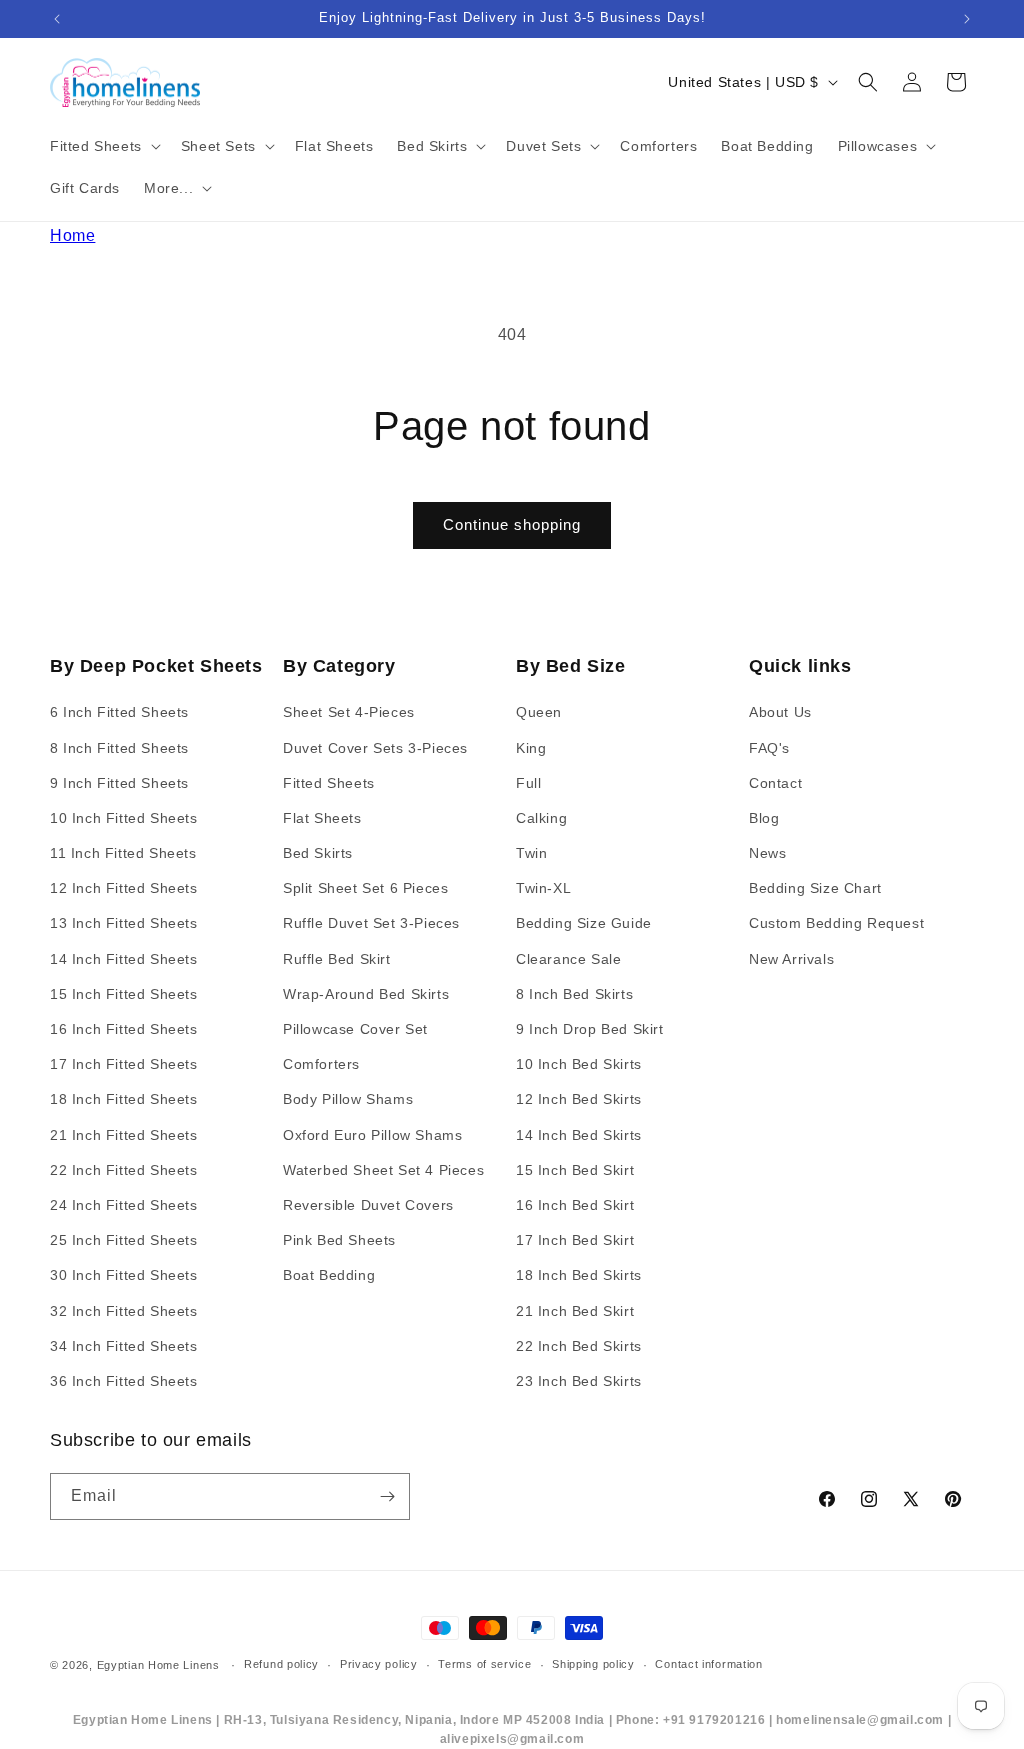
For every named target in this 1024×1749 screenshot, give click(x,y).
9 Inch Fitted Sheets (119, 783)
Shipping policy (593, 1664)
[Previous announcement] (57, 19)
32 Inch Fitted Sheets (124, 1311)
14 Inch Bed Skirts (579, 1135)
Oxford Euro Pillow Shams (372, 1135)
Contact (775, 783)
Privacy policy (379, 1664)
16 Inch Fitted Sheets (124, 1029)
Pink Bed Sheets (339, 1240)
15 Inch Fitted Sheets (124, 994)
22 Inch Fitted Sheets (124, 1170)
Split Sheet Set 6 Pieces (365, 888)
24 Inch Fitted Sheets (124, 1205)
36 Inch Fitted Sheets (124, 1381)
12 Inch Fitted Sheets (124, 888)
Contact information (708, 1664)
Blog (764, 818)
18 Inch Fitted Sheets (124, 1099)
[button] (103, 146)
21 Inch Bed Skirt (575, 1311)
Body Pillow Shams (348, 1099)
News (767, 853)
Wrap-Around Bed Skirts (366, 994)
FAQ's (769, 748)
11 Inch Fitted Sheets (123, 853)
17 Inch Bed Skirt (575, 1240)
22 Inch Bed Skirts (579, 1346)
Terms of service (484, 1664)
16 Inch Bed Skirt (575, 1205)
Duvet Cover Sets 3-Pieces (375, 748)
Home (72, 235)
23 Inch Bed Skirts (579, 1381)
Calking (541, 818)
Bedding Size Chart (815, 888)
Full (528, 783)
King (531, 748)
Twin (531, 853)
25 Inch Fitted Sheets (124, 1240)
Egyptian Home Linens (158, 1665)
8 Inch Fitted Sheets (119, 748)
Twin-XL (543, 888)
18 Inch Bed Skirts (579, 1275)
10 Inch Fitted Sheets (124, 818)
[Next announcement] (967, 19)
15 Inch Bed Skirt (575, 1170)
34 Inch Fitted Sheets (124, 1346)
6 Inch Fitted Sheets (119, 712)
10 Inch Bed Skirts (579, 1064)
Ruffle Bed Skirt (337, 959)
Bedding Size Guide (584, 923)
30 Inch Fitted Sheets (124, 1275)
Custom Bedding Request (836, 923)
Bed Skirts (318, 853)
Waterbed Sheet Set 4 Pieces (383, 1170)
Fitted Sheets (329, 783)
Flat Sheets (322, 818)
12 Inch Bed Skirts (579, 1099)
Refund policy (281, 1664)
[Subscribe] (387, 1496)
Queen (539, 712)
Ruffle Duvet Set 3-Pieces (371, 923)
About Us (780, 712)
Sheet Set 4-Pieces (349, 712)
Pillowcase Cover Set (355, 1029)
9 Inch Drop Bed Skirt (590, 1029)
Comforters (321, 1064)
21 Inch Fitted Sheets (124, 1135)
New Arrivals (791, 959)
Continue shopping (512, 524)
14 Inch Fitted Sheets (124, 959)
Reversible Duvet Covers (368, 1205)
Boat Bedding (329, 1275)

•••••

Give back, exactly as written, the stretch from the line with "Contact information (708, 1664)" through the line with "Continue shopping (512, 524)", and no other lines from the records above.

Reply
Contact information (708, 1664)
Blog (764, 818)
18 Inch Fitted Sheets (124, 1099)
[button] (103, 146)
21 Inch Bed Skirt (575, 1311)
Body Pillow Shams (348, 1099)
News (767, 853)
Wrap-Around Bed Skirts (366, 994)
FAQ's (769, 748)
11 Inch Fitted Sheets (123, 853)
17 Inch Bed Skirt (575, 1240)
22 Inch Bed Skirts (579, 1346)
Terms of service (484, 1664)
16 Inch Bed Skirt (575, 1205)
Duvet Cover Sets 3-Pieces (375, 748)
Home (72, 235)
23 Inch Bed Skirts (579, 1381)
Calking (541, 818)
Bedding Size Chart (815, 888)
Full (528, 783)
King (531, 748)
Twin (531, 853)
25 Inch Fitted Sheets (124, 1240)
Egyptian Home Linens (158, 1665)
8 Inch Fitted Sheets (119, 748)
Twin-XL (543, 888)
18 Inch Bed Skirts (579, 1275)
10 Inch Fitted Sheets (124, 818)
[Next announcement] (967, 19)
15 Inch Bed Skirt (575, 1170)
34 Inch Fitted Sheets (124, 1346)
6 Inch Fitted Sheets (119, 712)
10 Inch Bed Skirts (579, 1064)
Ruffle Bed Skirt (337, 959)
Bedding Size Guide (584, 923)
30 Inch Fitted Sheets (124, 1275)
Custom Bedding Request (836, 923)
Bed Skirts (318, 853)
Waterbed Sheet Set 4 Pieces (383, 1170)
Fitted Sheets (329, 783)
Flat Sheets (322, 818)
12 Inch Bed Skirts (579, 1099)
Refund policy (281, 1664)
[Subscribe] (387, 1496)
Queen (539, 712)
Ruffle Duvet Set 3-Pieces (371, 923)
About Us (780, 712)
Sheet Set 4-Pieces (349, 712)
Pillowcase Cover Set (355, 1029)
9 Inch Drop Bed Skirt (590, 1029)
Comforters (321, 1064)
21 Inch Fitted Sheets (124, 1135)
New Arrivals (791, 959)
Continue shopping (512, 524)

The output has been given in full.